Signature capture devices allow someone to place an image of their handwritten signature on an electronic document (PDF, Word, or Excel) by signing a device that connects to their computer, similar to the devices you sign for credit card purchases. The convenience of these devices is that you don’t have to print, sign, scan, and upload a document in order to have an electronic copy with your signature. You can just sign it using the signature capture device. You can also move a signature capture device from computer to computer, if needed, and anyone can use it, so it is not tied to a particular person.

In a meeting of the UH Controller, UHS General Counsel’s Office, UHS Internal Audit, and UH IT Security, all agreed that signature capture devices can be used for any documents where a scanned signature is acceptable. For instance, scanned signatures are acceptable for most UHS contracts, Travel Requests, P-Card and Travel Card Expense Reports, and many other documents we sign.

“Digital signatures” are different than the signatures created by a signature capture device. Digital signatures create a date and time stamp of the person’s approval, are not meant to resemble the person’s handwritten signature, do not allow additional changes to the document after it is signed, and provide some level of authentication that the signer is the person they claim to be. However, we can only use digital signature vendors that are approved by the State of Texas. Adobe is not one of them, so individuals should not use the delivered Adobe digital signature process.

UH has a contract with a state-authorized digital signature vendor and is creating forms that can be signed digitally where using digital signatures makes sense. This includes options for signing documents internally, such as Microsoft Office documents, as well as those that involve signatures from parties outside the university. For instance, UH student housing agreements were enabled for digital signatures last year, which has greatly improved the speed and efficiency of that process while providing needed authentication of the signers (parents and students). Departments utilizing hard-copy forms or forms posted on UH web pages that require third-party signatures that would like to consider using these services should contact me or UIT Security for more information.
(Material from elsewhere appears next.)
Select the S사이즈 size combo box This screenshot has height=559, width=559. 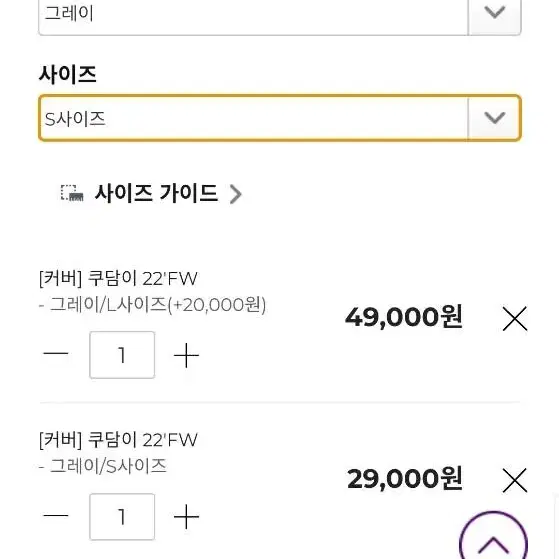pos(280,118)
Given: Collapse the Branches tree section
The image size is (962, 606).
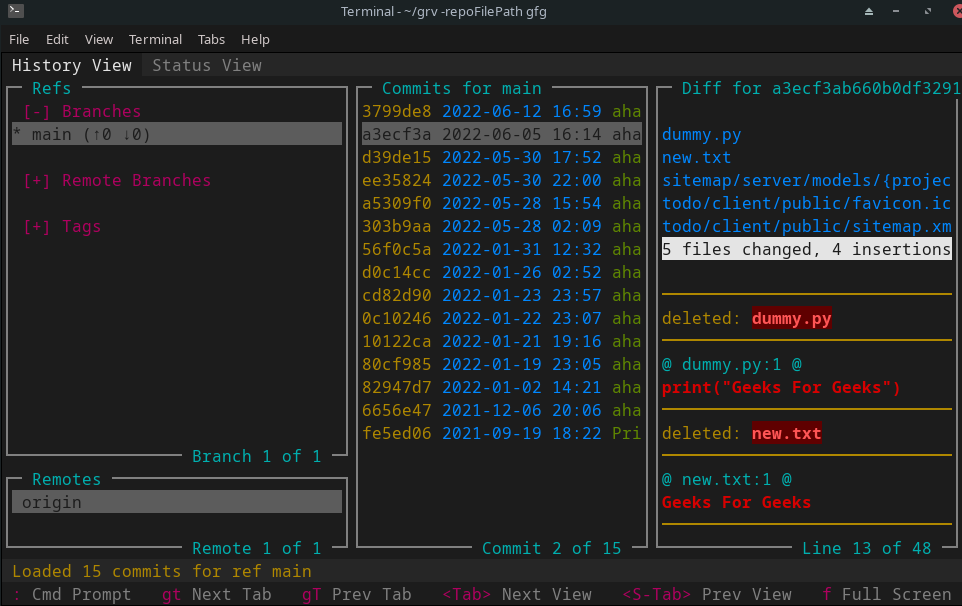Looking at the screenshot, I should [36, 112].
Departments are not required to purchase signature capture devices. If they do, they are not required to purchase a certain brand or model, but it should function well enough to create a signature image that looks like a pen and ink signature. Here are a couple of devices that are being used by some departments and are recommended.

Topaz SigLite LCD 1X5 (Model T-L460-HSB-R), which sells for about $200. This model includes:
  • LCD display, which allows you to see your signature on the signature pad as you sign it
  • USB cable for connecting to your computer
  • Low-cost touchpad and stylus for signing (similar to grocery store device)
  • 1 year warranty
  • Recommended for up to 25 signatures a day

Topaz SignatureGem LCD 1X5 (Model T-L462-HSB-R), which sells for about $350. This model includes:
  • LCD display, which allows you to see your signature on the signature pad as you sign it
  • USB cable for connecting to your computer
  • Tempered glass and active pen that uses radiofrequency technology for signing (don’t need to apply as much pressure as the SigLite stylus)
  • 3 year warranty
  • Recommended for more than 25 signatures a day

Departments can buy these devices from a number of online vendors. Topaz does not sell them directly to the public.